Можно рассмотреть и другие речения Христа, например, Его призыв “Приидите ко Мне”53. В Ветхом Завете пророки постоянно призвали народ вернуться к Богу, однако использовали такие слова как исходящие от Самого Бога. Они призывали не к себе, но к Богу, однако в данном случае Иисус Сам говорит как Бог, и это является еще одним примером верховной власти, скрыто или явно присутствующей в Его словах и делах.

Воскресение

Воскресение Иисуса — крайне важное и последнее событие, которое является предметом рассмотрения в христологии. Фуллер написал книгу, в которой он пытается объяснить чудеса чисто естественными причинами54, и поэтому нет ничего удивительного в том, что в своих христологических изысканиях он придерживается весьма осторожного взгляда на Воскресение. С его точки зрения, оно “означает, что Бог взял Иисуса из прошлого, дабы тот пребыл с Ним в Его вечном настоящем”55. Такое толкование имеет мало общего с Новым Заветом, — и это все, что мы можем сказать после нашего предыдушего обсуждения данной проблемы. Такая формулировка всего лишь по-другому говорит о том, что Иисус не воскрес.

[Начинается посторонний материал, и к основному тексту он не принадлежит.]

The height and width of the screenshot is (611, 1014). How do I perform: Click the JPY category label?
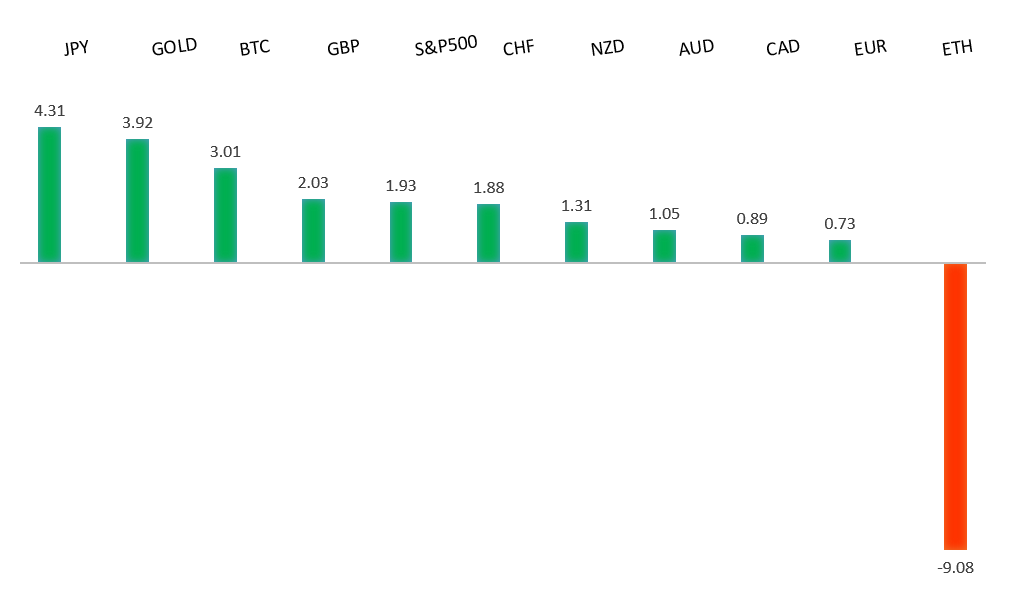(76, 48)
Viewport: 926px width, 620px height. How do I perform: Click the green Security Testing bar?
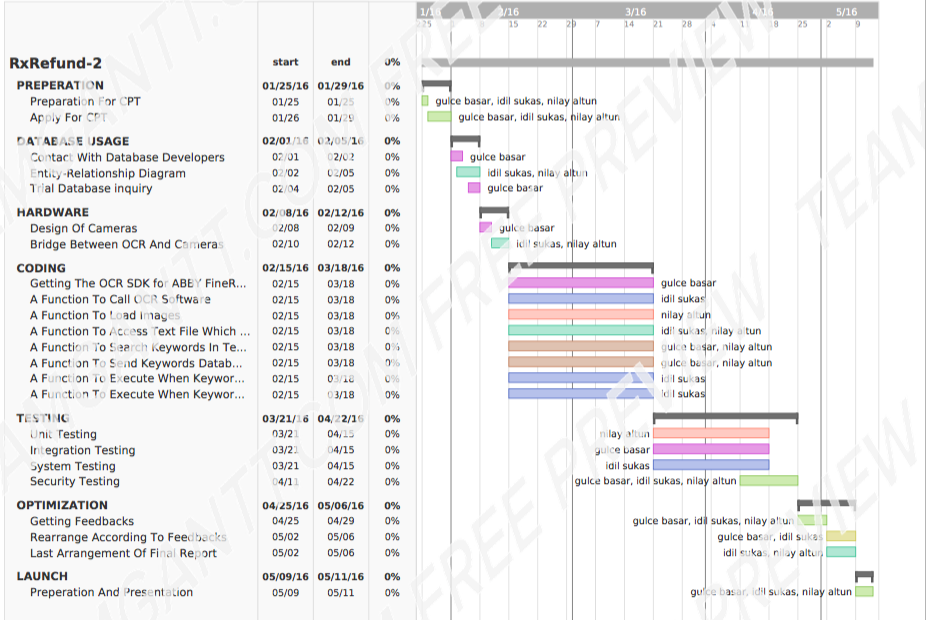click(768, 481)
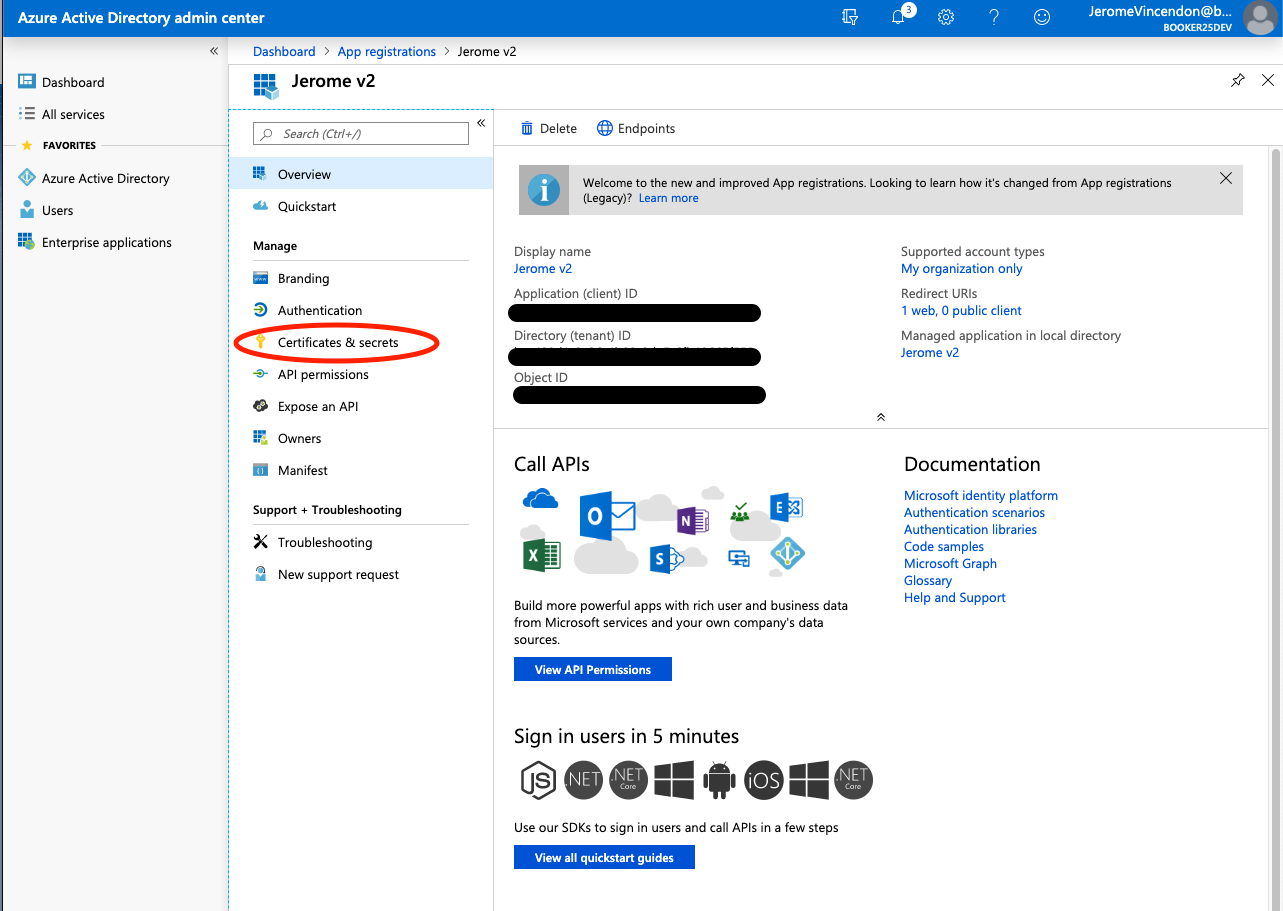Pin the Jerome v2 blade
1283x911 pixels.
point(1237,80)
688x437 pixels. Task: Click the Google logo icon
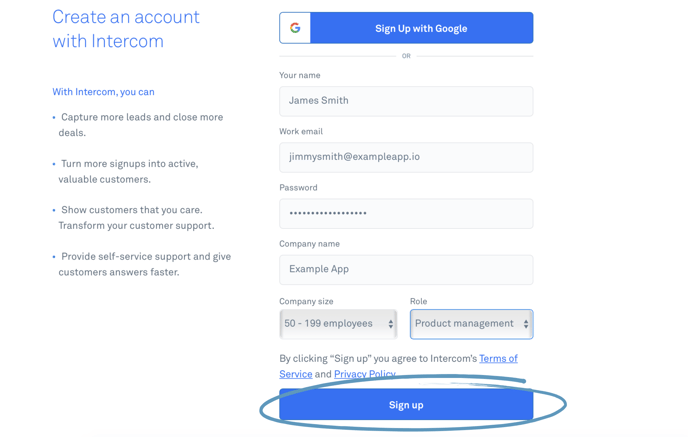tap(295, 28)
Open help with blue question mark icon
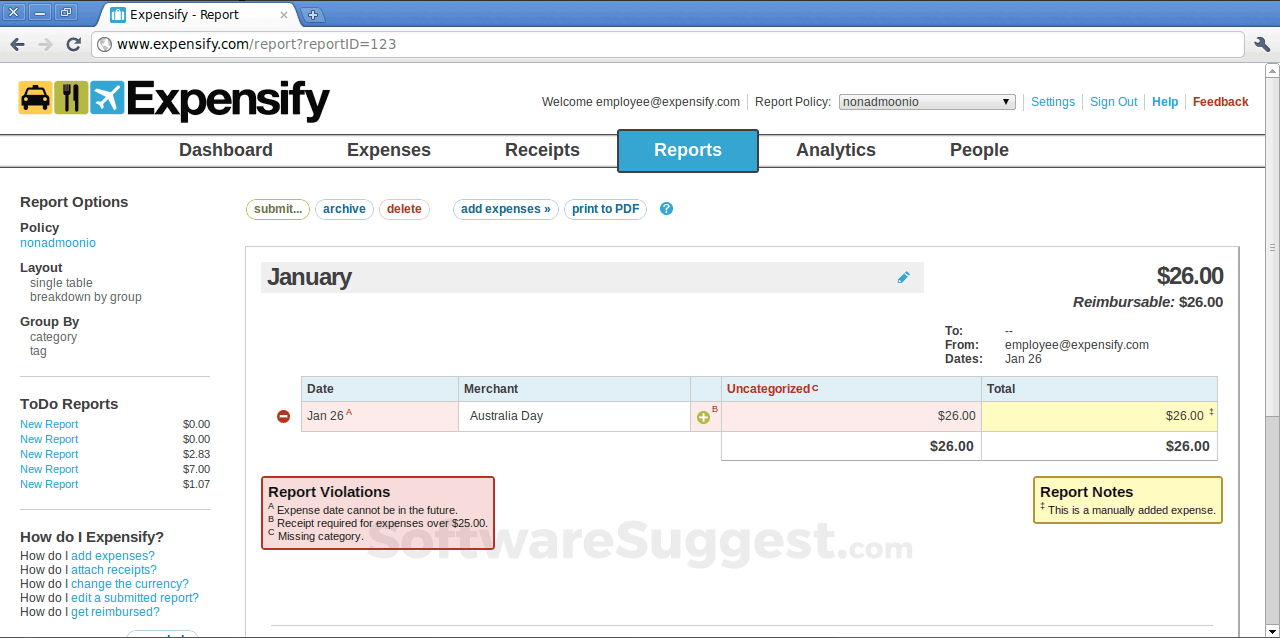The width and height of the screenshot is (1280, 638). pos(666,209)
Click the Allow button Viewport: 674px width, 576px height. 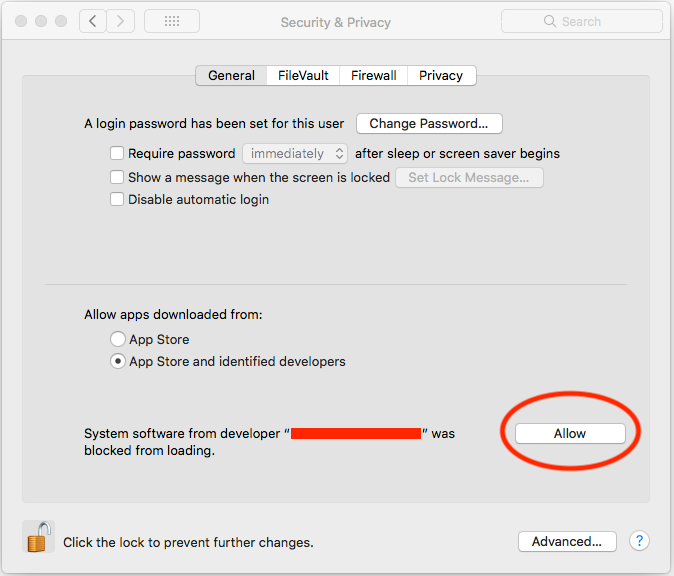(x=570, y=433)
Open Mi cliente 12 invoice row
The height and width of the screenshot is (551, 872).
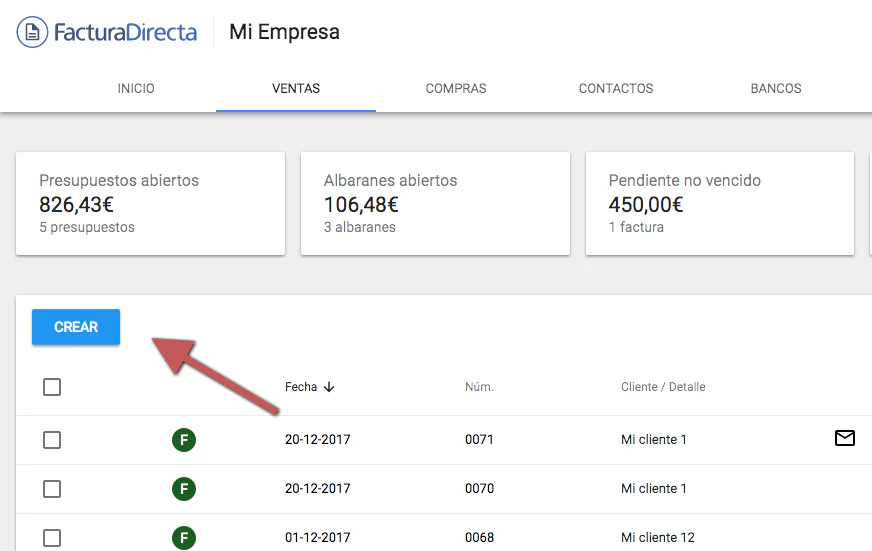pos(658,538)
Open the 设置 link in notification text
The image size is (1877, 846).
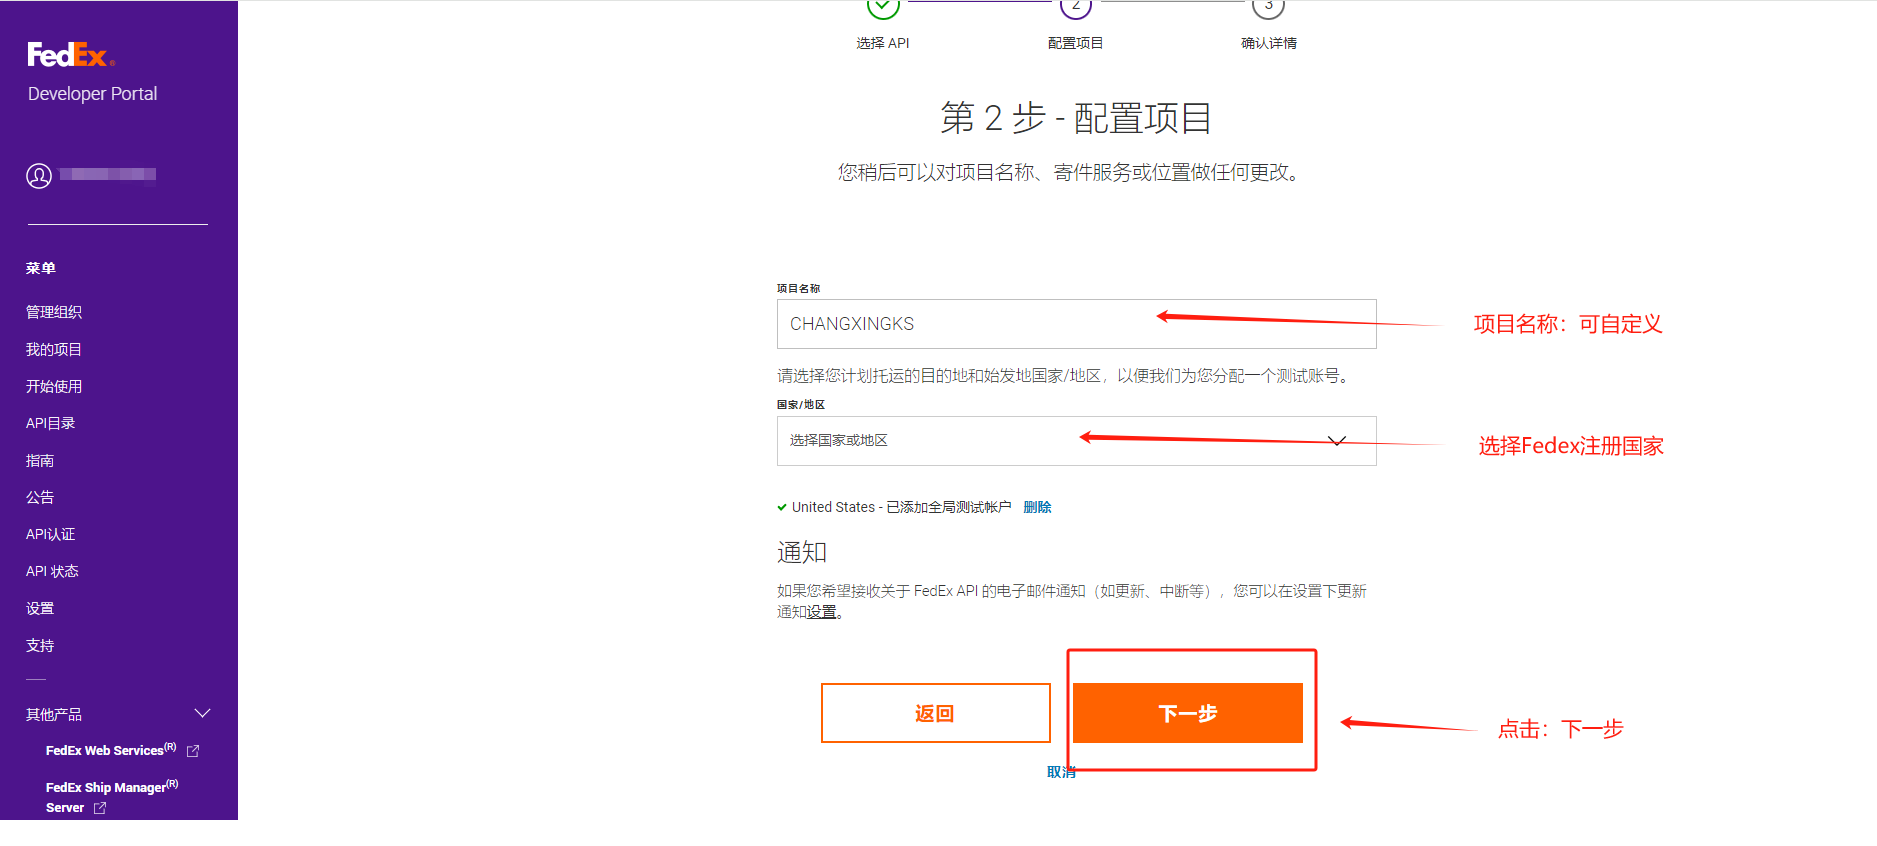click(x=822, y=612)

В противоположность этому Моул рассматривает Воскресение как реальное и основополагающее событие. В книге “Phenomenon of the New Testament” он показывает, что без Воскресения не было бы ни Церкви, ни Нового Завета. Не случайно, что у Фуллера и Моула противоположные точки зрения на Воскресение и христологию. Вопреки Фуллеру и его единомышленникам Моул пишет: “Итак, положение дел можно (и должно) оценить следующим образом: верно, что какие-то группы ученых — и нельзя сказать, что незначительные — в известном смысле вновь отважились обратиться к историческому Иисусу, однако теперь они видят не какой-то образ либерально-протестантского толка, а личность, которая бросает вызов их пониманию, которая обладает сверхъестественной, Божественной природой и которая именно таковой и предстает на переднем плане апостольского благовестия”56.

Итак, мужайся, студент! Помни, что если некоторые радикально настроенные представители современной богословской науки посягают на личность Христа, если кто-то из ученых пытается свести на нет ту весть о Нем, которая хранится в Новом Завете, — помни, что есть и другие исследователи, которые, не уступая первым в основательности научного подхода, мало-помалу убеждаются, что образ Христа по-прежнему высок и неколебим. Честный ученый не может принимать или отвергать те или иные выводы только на основании своего личного пристрастия. Его задача — исследовать не только выводы, но и способы их получения. Будем надеяться, что студент, читающий эту главу, прочтет ее в свете всех остальных глав. Он увидит, что обстоятельное и серьезное изучение христологии, проведенное с верой в живого Бога, Который в прошлом действовал и говорил, нисколько не поколеблет, но, напротив, углубит его веру, и вместе с Фомой, узревшим воскресшего Иисуса, он воскликнет: “Господь мой и Бог мой!”